* TRY IT
Quote the Freedom Riders passage word for word, beginning at the words "But the white" and stopping after "to treat him.".

* PAGE TEXT
****

This was only one of the scenes of brutal violence the Freedom Riders faced in Alabama. The riders of the other bus were beaten unconscious by Klansmen in Anniston, and when both groups arrived in Birmingham, they were greeted by white mobs that meted out beatings with bats, chains, and pipes. Police sergeant Tom Cook and Birmingham, Alabama, commissioner of public safety Bull Connor had promised the Klan in Birmingham that they could have fifteen minutes to do whatever they wanted to the riders, with no interference from police. Black riders were subjected to a string of racist insults as they were beaten mercilessly. Onlookers yelled “Kill the n*gger,” and many of the black riders recall feeling that they were moments away from being lynched.
But the white riders were not spared violence in Birmingham either. White assailants called them “n*gger lovers,” and one screamed, “You damn communists, why don’t you go back to Russia, you’re a shame to the white race.” James Peck, a white CORE leader who had also participated in the Journey of Reconciliation, was beaten so badly that his head required fifty stitches. The first hospital he was taken to refused to treat him.
After the violence in Alabama, the original riders felt that they could not go on. But news of the events had galvanized more volunteers. A group of new riders from SNCC traveled to Birmingham to take their place. They were arrested by Bull Connor and dumped across state lines, but still more came.

****

* PROVIDED MATERIAL
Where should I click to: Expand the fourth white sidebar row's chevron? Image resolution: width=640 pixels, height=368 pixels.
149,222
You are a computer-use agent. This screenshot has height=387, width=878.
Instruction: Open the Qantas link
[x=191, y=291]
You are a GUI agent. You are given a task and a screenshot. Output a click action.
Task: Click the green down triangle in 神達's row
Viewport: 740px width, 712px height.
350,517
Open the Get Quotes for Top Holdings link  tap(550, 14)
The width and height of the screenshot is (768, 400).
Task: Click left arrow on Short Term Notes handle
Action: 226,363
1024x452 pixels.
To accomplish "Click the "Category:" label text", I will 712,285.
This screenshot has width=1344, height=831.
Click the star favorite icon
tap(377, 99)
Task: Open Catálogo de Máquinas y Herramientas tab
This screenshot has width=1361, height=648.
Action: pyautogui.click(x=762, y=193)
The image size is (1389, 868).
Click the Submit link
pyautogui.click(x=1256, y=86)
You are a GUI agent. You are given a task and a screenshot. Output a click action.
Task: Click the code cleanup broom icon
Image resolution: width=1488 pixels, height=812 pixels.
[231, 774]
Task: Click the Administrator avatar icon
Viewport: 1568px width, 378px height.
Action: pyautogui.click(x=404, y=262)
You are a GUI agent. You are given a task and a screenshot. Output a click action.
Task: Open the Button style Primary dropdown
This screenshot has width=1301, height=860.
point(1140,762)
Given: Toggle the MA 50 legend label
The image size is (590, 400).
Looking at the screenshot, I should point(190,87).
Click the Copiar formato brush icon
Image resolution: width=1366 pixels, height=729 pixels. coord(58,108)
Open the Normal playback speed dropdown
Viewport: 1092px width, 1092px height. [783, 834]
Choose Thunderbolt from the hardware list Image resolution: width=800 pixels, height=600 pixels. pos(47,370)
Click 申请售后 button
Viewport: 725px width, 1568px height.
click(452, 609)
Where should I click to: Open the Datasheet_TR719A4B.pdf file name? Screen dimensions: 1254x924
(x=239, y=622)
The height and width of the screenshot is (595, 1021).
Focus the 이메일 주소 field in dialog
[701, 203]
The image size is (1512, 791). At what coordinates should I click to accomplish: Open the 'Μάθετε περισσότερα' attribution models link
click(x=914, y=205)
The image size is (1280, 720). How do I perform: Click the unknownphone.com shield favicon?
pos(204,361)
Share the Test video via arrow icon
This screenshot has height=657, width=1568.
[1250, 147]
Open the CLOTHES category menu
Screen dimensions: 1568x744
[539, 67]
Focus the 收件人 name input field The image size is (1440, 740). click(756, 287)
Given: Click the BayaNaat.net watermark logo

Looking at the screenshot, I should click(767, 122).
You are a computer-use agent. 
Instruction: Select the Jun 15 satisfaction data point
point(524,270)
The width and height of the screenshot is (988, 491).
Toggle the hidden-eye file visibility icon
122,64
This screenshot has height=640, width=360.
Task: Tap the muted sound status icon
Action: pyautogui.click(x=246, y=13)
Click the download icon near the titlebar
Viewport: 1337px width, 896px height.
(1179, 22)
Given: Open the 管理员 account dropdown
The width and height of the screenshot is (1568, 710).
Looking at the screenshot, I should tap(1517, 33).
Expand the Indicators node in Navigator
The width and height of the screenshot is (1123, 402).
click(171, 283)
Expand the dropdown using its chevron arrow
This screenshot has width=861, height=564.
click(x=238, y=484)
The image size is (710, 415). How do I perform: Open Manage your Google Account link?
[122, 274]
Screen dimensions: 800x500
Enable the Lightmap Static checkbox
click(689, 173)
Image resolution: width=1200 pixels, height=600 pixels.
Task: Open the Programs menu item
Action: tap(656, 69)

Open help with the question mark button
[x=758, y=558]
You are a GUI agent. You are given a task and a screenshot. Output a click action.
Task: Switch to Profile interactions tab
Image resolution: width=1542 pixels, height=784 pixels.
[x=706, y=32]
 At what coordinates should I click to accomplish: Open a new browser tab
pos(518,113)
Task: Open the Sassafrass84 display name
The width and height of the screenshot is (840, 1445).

****

* RESPONSE AREA
But the white riders were not spared violence in Birmingham either. White assailants called them “n*gger lovers,” and one screamed, “You damn communists, why don’t you go back to Russia, you’re a shame to the white race.” James Peck, a white CORE leader who had also participated in the Journey of Reconciliation, was beaten so badly that his head required fifty stitches. The first hospital he was taken to refused to treat him.